Il est aussi bien dommage d’avoir tant de difficulté à manger du poisson frais et local dans les restaurants de nos régions côtières, affirme le chef du Toqué! «Pourquoi n’y aurait-il pas de petits bateaux qui pêchent pour les poissonneries et les gens des Îles? suggère-t-il. Ça ne viderait pas la mer. Un peu partout dans le monde, on voit de petits bateaux rentrer avec 70, 80 livres de poissons par jour. Pourquoi pas chez nous?»
Et un peu plus d’an après avoir prêté sa voix à la campagne de sensibilisation Save the Oceans, de l’organisme Oceana qui encourageait les restaurateurs à servir des petits poissons, en trouve-t-on plus qu’avant à son menu? « Au début de la campagne, oui, mais c’était naturel pour moi, j’en servais déjà», répond-il. Le chef n’en sert pas nécessairement davantage aujourd’hui que par le passé, mais se dit encore plus sensibilisé aux différents problèmes concernant la pêche à travers le monde.

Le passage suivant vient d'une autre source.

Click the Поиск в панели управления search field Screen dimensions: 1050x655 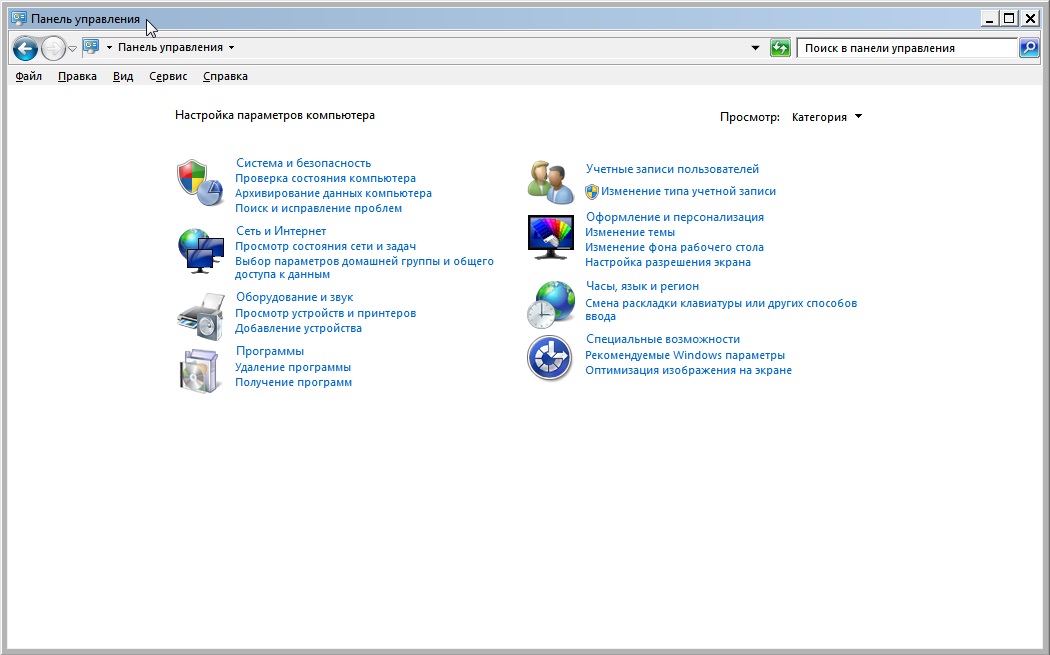(905, 48)
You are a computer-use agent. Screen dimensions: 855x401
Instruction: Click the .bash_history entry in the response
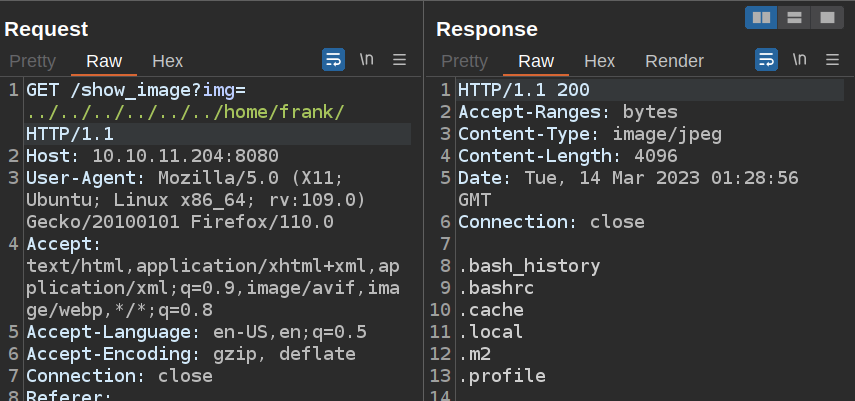coord(529,266)
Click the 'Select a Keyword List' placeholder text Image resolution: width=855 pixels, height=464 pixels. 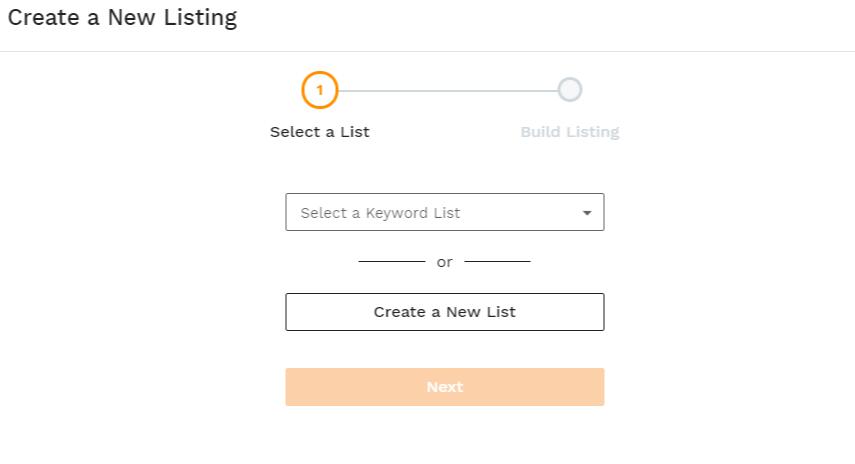[380, 213]
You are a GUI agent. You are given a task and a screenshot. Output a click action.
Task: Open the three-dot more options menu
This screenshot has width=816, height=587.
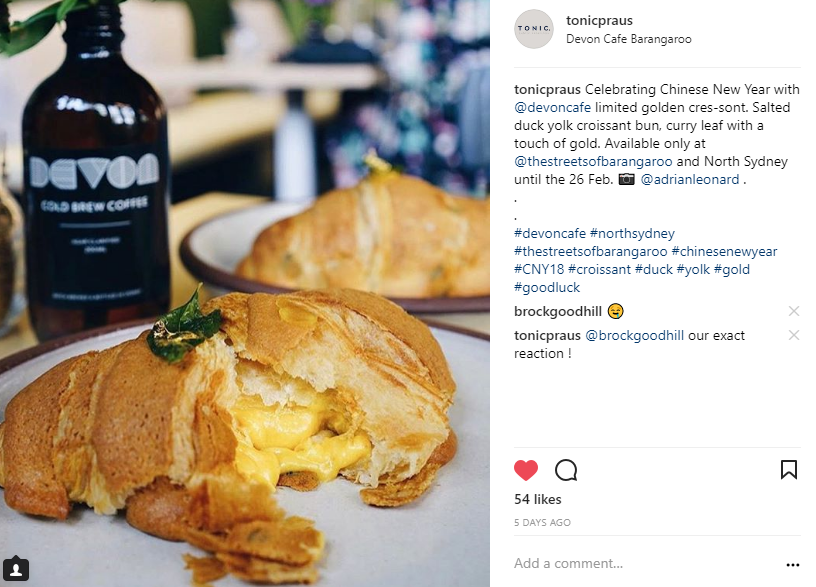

Alors que près de 90% des poissons que les québécois mangent ne proviennent pas de chez nous, sommes-nous un peu plus conscientisés qu’avant à la consommation locale de notre garde-manger marin? «Moi je crois qu’on en mange plus et qu’on est plus conscient, mais on pourrait en manger encore plus, répond Normand Laprise. Mais ceux qui ne font pas assez attention, ce sont les gros supermarchés, renchérit-il. «Pourquoi proposer 90 sortes de poissons dans le comptoir pour en jeter finalement 70? Je ne crois pas que notre plus gros problème soit la surpêche, mais plutôt la quantité de poissons pêchés qui va à la poubelle.»
Selon lui, on gagnerait à donner moins de choix aux gens, en leur offrant ce qui est disponible selon la saison. Comme il le fait dans son restaurant depuis 23 ans, au plus grand plaisir de ses clients.